Talking tech since 2003

Today, a whole host of Googlers took to the stage to show off various improvements being made to Android, which is going into developer preview tomorrow morning. Android L – so called before the company reveals the specific codename – has a big aesthetic redesign that looks like it’ll offer an interesting batch of options for developers, and a great UI experience for users.

Called Material Design, the new UI format resembles animated, reshapable cardstock, complete with corners, depth, and shadows. So when you touch an app window or notification, you’ll see 3D-style shadows and animation in response, providing an interesting and immersive-seeming interface.

“We drew inspiration from paper and ink,” said Matias Duarte, Vice President of Design in Android. “However, unlike real paper, our digital material can expand, reform, and reshape intelligently.”

gmail-previewWe got a sneak peek at how Gmail will look under the new redesign. Of note is the redesigned function buttons at the bottom. Moreover, notifications have gotten an overhaul.

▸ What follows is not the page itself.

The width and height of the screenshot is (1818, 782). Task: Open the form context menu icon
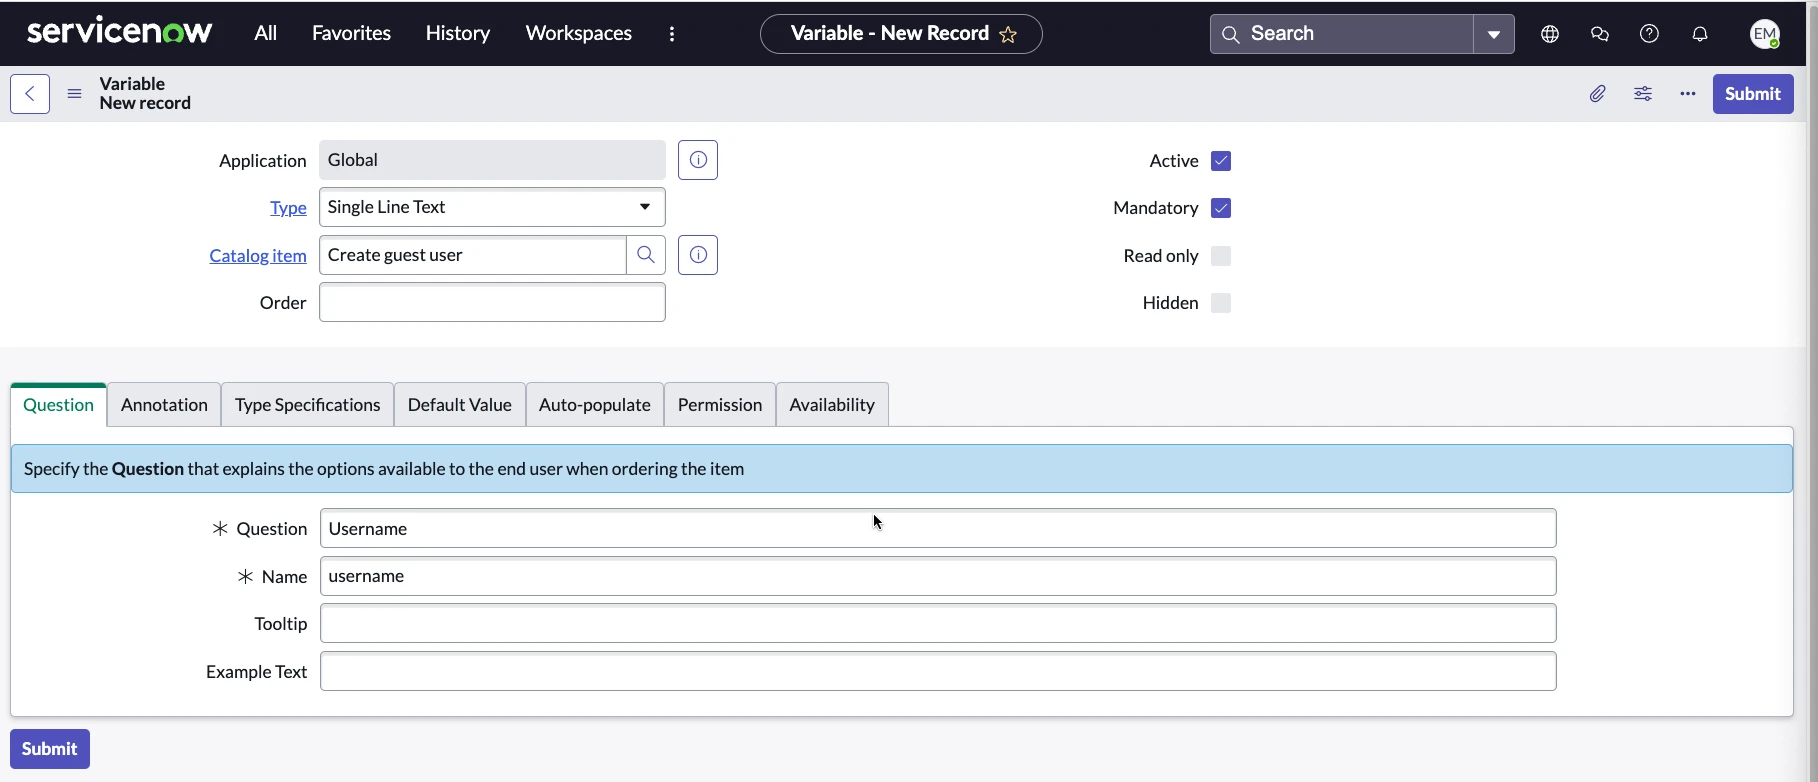(x=74, y=94)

While you’re working in one app, you’ll get a notification at the top of your screen, from which you can accept, deny, or dismiss with a tap or a flick, without interrupting what you’re doing in your current app.

Another new feature in Android L is called “Personal Unlocking.” According to Dave Burke, Android’s Director of Engineering, phones running Android L can “use signals like locations you’ve designated, Bluetooth devices, or even your unique voice print” to unlock a device. That means you won’t have to take time inputting a password or pin code if certain conditions are met. For instance, if you’re connected via a smartwatch, you’ll be able to unlock by just turning your phone on.

Chrome is also getting deeper integration into Android. The Recent button will provide access to recent tabs you have open in Chrome, meaning you can navigate page by page from the Recent button without having to go into Chrome itself. And apps can be accessed via Chrome as well, so if you want to make a reservation at a restaurant you’re looking at online, you’ll be able to open the OpenTable app right from the browser.

Those innovations, plus a new Battery Saver mode that can be activated manually or automatically, are just some of the new features that are coming to Android L. Hopefully developers will take advantage of these new options – and the many others we didn’t get to in this post. It’ll be interesting to hear what else Google has in store for consumers and developers at I/O.